Lalu, bagaimana dengan para murid? Mengapa mereka tidak mampu membebaskan anak ayah itu dari kuasa roh yang membisukan? Bukankah mereka telah diberi kuasa atas roh-roh jahat, dan diberi kesempatan untuk praktik lapangan mewartakan Injil antara lain dengan mengusir roh-roh jahat? (Mrk. 6:5-7)? Apakah mereka tidak malu ketika orang berkata kepada Yesus, “Aku sudah meminta kepada murid-murid-Mu, supaya mereka mengusir roh itu, tetapi mereka tidak dapat (Mrk. 9:18)? Apakah mereka tidak merasakan kekeceaan Yesus di balik kata-kata berikut ini, “Hai generasi yang tidak percaya, sampai kapan Aku harus tinggal di antara kamu? Sampai kapan Aku harus sabar terhadap kamu?”(Mrk. 9:19)? Terbukti memang, Yesus sangat sabar terhadap mereka.

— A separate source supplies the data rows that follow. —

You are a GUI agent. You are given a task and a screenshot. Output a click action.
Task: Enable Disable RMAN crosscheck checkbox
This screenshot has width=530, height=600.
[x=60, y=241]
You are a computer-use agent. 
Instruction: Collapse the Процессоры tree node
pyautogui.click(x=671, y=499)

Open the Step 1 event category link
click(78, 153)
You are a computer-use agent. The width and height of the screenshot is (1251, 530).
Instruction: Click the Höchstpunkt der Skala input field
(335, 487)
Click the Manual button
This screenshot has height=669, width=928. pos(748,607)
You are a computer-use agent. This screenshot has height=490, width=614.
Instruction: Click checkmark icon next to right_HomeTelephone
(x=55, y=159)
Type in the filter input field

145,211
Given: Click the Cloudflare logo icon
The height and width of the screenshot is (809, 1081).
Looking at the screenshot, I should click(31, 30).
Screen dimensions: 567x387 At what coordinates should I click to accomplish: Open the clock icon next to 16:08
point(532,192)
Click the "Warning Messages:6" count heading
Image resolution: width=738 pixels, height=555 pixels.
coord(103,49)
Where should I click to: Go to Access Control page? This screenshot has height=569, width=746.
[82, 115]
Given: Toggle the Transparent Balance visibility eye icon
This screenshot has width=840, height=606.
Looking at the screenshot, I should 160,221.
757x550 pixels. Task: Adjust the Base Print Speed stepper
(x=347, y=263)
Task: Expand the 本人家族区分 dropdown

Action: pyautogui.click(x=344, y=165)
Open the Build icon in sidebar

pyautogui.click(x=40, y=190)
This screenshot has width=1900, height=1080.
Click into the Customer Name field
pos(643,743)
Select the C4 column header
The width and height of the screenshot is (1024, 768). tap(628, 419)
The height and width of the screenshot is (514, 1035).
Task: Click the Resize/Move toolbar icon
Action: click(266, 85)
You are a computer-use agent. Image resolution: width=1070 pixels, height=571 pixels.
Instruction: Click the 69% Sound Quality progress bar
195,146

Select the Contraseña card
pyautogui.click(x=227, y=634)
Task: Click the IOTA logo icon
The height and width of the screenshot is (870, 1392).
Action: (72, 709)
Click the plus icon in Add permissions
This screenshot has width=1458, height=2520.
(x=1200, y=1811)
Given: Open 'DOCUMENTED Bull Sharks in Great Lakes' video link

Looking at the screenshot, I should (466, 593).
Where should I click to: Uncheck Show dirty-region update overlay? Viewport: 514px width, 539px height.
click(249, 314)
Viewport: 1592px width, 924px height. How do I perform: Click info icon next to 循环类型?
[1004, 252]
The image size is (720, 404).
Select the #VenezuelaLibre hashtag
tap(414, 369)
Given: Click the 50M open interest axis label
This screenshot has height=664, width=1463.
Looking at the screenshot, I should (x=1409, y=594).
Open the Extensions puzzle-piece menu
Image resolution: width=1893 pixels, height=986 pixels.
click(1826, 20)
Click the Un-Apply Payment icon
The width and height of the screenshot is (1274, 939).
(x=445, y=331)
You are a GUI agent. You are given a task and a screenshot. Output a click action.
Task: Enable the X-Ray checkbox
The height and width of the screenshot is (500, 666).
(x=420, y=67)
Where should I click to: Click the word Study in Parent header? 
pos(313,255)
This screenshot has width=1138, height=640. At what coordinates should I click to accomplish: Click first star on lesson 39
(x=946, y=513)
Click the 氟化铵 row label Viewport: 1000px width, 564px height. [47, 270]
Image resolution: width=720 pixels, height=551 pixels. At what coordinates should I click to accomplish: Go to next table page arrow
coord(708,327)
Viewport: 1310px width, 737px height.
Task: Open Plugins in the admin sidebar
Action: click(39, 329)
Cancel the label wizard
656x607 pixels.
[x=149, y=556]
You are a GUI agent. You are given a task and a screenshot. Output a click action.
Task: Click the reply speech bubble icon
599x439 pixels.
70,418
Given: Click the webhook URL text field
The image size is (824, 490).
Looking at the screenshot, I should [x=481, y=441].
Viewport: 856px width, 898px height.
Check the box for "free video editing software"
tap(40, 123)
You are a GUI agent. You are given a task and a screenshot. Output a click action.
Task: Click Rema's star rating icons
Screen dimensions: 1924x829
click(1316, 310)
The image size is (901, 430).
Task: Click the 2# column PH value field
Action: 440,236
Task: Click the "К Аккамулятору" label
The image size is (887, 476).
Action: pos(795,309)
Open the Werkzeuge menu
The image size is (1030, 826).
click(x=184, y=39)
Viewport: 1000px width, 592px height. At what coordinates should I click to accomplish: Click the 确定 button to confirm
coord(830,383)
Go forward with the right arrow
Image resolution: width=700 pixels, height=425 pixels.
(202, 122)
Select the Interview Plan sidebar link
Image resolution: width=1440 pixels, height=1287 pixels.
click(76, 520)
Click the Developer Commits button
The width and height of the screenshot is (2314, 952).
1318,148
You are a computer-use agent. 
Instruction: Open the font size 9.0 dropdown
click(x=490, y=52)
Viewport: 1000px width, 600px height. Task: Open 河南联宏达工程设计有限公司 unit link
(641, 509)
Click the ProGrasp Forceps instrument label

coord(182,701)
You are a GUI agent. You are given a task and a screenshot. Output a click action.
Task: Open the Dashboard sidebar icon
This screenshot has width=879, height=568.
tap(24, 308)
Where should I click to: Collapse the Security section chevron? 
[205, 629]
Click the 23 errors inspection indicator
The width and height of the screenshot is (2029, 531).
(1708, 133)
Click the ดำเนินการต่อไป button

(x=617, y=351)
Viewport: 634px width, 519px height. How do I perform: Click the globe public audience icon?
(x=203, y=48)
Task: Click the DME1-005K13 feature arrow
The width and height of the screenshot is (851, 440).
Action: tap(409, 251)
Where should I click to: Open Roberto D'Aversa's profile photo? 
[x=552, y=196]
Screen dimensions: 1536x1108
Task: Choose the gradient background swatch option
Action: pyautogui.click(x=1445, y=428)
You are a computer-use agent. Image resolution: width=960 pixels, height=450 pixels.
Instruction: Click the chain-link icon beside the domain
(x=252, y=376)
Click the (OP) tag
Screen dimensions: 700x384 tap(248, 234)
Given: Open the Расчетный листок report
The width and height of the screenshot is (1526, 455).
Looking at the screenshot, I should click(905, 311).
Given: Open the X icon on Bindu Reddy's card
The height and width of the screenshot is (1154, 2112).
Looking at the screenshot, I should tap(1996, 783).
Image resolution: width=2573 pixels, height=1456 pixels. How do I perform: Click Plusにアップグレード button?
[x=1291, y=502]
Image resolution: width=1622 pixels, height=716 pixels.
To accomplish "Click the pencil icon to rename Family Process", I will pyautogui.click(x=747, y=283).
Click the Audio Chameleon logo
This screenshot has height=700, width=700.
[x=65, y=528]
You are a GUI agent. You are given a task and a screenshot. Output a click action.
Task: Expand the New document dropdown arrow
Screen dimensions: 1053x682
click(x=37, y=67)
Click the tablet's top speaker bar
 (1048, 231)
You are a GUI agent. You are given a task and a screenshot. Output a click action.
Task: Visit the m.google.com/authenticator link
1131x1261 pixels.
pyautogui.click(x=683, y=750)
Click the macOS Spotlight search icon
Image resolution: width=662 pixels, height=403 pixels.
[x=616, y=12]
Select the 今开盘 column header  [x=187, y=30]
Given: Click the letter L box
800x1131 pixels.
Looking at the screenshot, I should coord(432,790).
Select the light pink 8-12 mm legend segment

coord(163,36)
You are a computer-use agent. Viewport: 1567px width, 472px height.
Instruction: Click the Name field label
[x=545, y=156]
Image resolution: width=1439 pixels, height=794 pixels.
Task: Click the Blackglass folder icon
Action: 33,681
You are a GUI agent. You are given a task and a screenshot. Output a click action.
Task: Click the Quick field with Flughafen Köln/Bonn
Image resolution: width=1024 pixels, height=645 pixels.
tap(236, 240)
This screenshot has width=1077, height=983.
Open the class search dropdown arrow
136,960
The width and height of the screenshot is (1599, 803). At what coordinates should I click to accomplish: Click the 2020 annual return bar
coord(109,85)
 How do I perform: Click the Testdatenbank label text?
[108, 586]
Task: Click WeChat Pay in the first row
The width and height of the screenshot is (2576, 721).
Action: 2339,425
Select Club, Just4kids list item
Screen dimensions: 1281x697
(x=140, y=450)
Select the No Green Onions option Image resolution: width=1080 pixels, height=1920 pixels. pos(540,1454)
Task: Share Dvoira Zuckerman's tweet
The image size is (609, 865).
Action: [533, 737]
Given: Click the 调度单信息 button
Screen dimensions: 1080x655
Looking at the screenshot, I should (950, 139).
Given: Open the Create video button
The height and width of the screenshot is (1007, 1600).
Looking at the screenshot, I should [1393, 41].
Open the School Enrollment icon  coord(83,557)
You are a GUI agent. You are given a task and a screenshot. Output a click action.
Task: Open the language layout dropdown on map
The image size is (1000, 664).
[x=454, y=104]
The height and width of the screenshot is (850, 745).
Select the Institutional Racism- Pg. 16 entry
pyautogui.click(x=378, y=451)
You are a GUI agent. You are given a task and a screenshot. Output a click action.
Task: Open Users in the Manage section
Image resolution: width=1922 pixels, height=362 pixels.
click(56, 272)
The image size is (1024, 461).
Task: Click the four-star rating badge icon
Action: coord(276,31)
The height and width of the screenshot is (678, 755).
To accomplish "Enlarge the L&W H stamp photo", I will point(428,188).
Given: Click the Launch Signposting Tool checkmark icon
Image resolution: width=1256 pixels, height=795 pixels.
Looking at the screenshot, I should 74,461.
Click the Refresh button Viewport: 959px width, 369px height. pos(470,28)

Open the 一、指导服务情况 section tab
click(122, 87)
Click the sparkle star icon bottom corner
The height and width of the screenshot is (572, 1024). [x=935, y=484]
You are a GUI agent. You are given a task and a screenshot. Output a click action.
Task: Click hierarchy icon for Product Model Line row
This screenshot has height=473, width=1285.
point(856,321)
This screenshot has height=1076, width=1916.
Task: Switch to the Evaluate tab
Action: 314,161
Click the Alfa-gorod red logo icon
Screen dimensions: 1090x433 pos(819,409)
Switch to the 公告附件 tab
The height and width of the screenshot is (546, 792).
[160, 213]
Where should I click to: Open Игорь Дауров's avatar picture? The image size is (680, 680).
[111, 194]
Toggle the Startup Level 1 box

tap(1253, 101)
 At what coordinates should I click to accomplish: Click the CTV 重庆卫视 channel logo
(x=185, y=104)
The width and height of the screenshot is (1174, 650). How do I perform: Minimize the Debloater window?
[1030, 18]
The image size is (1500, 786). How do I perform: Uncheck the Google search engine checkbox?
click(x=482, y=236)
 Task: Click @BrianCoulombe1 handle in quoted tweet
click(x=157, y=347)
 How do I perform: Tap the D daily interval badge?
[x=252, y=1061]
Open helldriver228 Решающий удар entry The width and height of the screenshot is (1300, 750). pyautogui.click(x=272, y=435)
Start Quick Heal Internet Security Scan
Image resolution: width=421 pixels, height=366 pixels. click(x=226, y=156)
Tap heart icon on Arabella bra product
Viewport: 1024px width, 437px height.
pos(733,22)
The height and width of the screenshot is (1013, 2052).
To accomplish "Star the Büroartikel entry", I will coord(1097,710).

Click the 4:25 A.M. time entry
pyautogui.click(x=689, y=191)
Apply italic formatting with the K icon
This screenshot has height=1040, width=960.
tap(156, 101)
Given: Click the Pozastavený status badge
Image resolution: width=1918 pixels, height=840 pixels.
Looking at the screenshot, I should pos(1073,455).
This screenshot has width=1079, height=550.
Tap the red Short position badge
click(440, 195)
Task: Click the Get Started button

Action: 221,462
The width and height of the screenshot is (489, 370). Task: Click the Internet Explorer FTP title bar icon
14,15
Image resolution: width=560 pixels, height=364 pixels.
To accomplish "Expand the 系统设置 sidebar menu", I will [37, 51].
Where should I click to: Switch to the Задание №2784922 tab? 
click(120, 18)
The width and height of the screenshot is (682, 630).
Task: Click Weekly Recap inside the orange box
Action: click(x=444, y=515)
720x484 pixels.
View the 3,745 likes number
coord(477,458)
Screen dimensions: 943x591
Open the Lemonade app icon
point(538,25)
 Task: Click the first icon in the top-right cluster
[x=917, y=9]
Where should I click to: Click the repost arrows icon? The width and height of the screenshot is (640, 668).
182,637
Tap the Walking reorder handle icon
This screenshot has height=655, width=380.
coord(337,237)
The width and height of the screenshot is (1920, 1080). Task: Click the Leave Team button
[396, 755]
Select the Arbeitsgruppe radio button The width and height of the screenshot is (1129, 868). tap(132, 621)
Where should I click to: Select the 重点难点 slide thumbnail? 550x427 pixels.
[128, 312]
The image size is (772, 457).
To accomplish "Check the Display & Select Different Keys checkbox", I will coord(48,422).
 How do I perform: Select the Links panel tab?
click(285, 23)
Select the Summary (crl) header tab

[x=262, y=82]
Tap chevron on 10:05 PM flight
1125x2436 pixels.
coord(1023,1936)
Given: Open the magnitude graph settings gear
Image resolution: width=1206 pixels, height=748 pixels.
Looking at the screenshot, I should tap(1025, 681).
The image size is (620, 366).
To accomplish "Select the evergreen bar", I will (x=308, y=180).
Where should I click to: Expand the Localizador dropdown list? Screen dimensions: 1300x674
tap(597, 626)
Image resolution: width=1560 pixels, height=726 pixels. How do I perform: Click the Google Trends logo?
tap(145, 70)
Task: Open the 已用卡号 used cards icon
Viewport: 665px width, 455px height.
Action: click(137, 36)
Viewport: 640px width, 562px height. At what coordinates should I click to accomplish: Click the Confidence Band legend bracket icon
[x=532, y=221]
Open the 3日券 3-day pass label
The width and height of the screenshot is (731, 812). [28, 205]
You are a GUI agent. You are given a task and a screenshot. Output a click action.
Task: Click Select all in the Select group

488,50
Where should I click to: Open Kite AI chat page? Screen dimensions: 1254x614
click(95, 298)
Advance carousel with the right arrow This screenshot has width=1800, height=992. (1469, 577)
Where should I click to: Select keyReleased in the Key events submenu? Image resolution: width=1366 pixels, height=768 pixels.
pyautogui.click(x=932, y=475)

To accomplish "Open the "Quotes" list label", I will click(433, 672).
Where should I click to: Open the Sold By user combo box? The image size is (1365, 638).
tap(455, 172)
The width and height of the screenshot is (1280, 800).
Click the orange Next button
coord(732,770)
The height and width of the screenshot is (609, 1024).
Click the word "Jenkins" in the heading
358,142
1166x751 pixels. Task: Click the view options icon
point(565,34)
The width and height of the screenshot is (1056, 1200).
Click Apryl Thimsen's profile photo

Sudah cukup lama para murid mengikuti Yesus, tetapi mereka masih belum juga sampai pada tahap kematangan iman. Iman memang membutuhkan proses pertumbuhan, naik turun melalui pengalaman jatuh bangun, gagal dan berhasil. Para murid pernah berhasil mengusir roh jahat, namun kali ini mereka gagal. Yesus tidak langsung menghakimi mereka, melainkan memberi pelajaran baru. Jenis-jenis roh jahat itu beragam, ada yang kelas ringan dan ada pula yang kelas berat. Pengalaman membuktikan bahwa memang ada roh jahat yang mudah diusir tetapi ada pula yang bandel, dan dibutuhkan doa yang cukup lama untuk mengusirnya.
Kali ini para murid rupanya menghadapi roh kelas berat dan Yesus memberi pelajaran tambahan kepada mereka: “Jenis ini tidak dapat diusir kecuali dengan doa.” Mereka perlu mennyadari besarnya kuasa doa, dan tidak melupakannya ketika melakukan karya pelayanan. Dalam doa mereka menunjukkan kerendahan hati bahwa mereka tidak dapat mengusir roh jahat dengan kekuatan sendiri, melainkan dengan kuasa Allah. Doa lahir dari kesadaran bahwa iman mereka masih lemah dan dengan berdoa iman pun dikuatkan. Mereka perlu berkata seperti ayah anak yang kerasukan roh itu, “Aku percaya. Ya aku percaya dapat mengusir roh jahat itu. Tetapi, tolonglah aku yang tidak percaya ini”.